■ Text under study
----
Much of Shahrokhi’s analysis was based on the contradiction between what sort of economic behavior is good for the individual and what’s good for the society as a whole. In an economy like the current one — in which employers are closing outlets and laying off workers, credit is incredibly difficult to obtain and many people rightly fear becoming unemployed — his advice to an individual would be to spend less and save more. But if everyone follows that advice, he added, “businesspeople receive less revenue, there’s less production, more unemployment and a smaller economy,” deepening the crisis.
“Pure economists pay much attention to ‘rational behavior,’” Shahrokhi said. “The idea is that people look at the costs and benefits of their own actions. If you are fearful of the future, your income and your job, it is prudent to lower spending and increase savings. People behave economically conservatively under stress, and that’s good. That’s rational. The problem is that what is good and rational for individuals is not necessarily good for the entire group. … If all people reduce spending, income and productivity will fall and it will become a self-fulfilling prophecy” of economic collapse.
----
■ Supplied information
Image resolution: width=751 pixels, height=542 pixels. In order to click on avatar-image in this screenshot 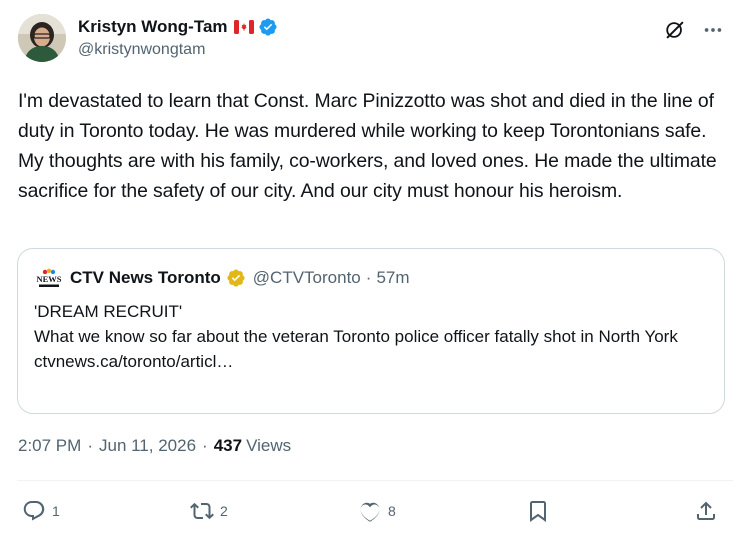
----
■ Problem details
Reproduce the passage on Shahrokhi's view of individual saving and collective economic harm word for word, from its first sentence to its last.

■ Output below
Much of Shahrokhi’s analysis was based on the contradiction between what sort of economic behavior is good for the individual and what’s good for the society as a whole. In an economy like the current one — in which employers are closing outlets and laying off workers, credit is incredibly difficult to obtain and many people rightly fear becoming unemployed — his advice to an individual would be to spend less and save more. But if everyone follows that advice, he added, “businesspeople receive less revenue, there’s less production, more unemployment and a smaller economy,” deepening the crisis.
“Pure economists pay much attention to ‘rational behavior,’” Shahrokhi said. “The idea is that people look at the costs and benefits of their own actions. If you are fearful of the future, your income and your job, it is prudent to lower spending and increase savings. People behave economically conservatively under stress, and that’s good. That’s rational. The problem is that what is good and rational for individuals is not necessarily good for the entire group. … If all people reduce spending, income and productivity will fall and it will become a self-fulfilling prophecy” of economic collapse.